This study examines the association of gender, parenthood, and marriage with reports of perceived pandemic precarity among Mexican and Central American immigrants during the COVID-19 pandemic (Fall 2020) to understand predictors of vulnerability in periods of crisis.
Latinos/as, immigrants, parents, and women have faced significant challenges during the COVID-19 pandemic. Family structure, along with social expectations for gender (i.e., self-sacrificing femininity for women and hegemonic masculinity for men), parenthood, and marriage may explain perceptions of pandemic precarity—defined as the material deprivation and economic anxiety resulting from the COVID-19 pandemic.
This study used data from the Hispanic COVID-19 Rapid Response Study (n = 400), a follow-up of the VidaSana Study of Mexican and Central American immigrants, to examine how family structure is associated with pandemic precarity (i.e., food, housing, and economic insecurity). Using linear regression models, average marginal effects (AMEs), and tests for group differences, we investigate the independent and interactive effects of gender, parenthood, and marriage on pandemic precarity.

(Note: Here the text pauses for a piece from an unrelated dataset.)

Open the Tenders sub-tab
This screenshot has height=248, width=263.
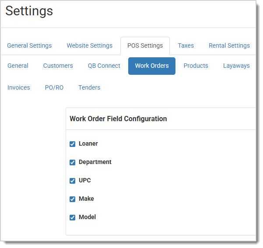[x=89, y=87]
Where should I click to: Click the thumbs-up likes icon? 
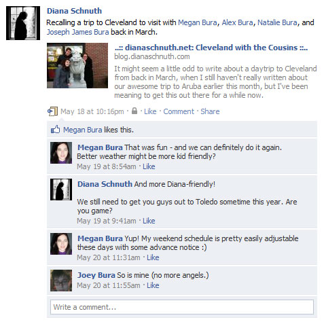pos(56,130)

Men and parents reported the highest pandemic precarity. Fathers reported higher pandemic precarity than mothers. For men, marriage is associated with greater precarity, and for women, marriage is associated with less precarity, yet marriage increased precarity for those without children.
We discuss the importance and implications of examining gender along with family structure to understand how immigrant families were faring in response to the pandemic.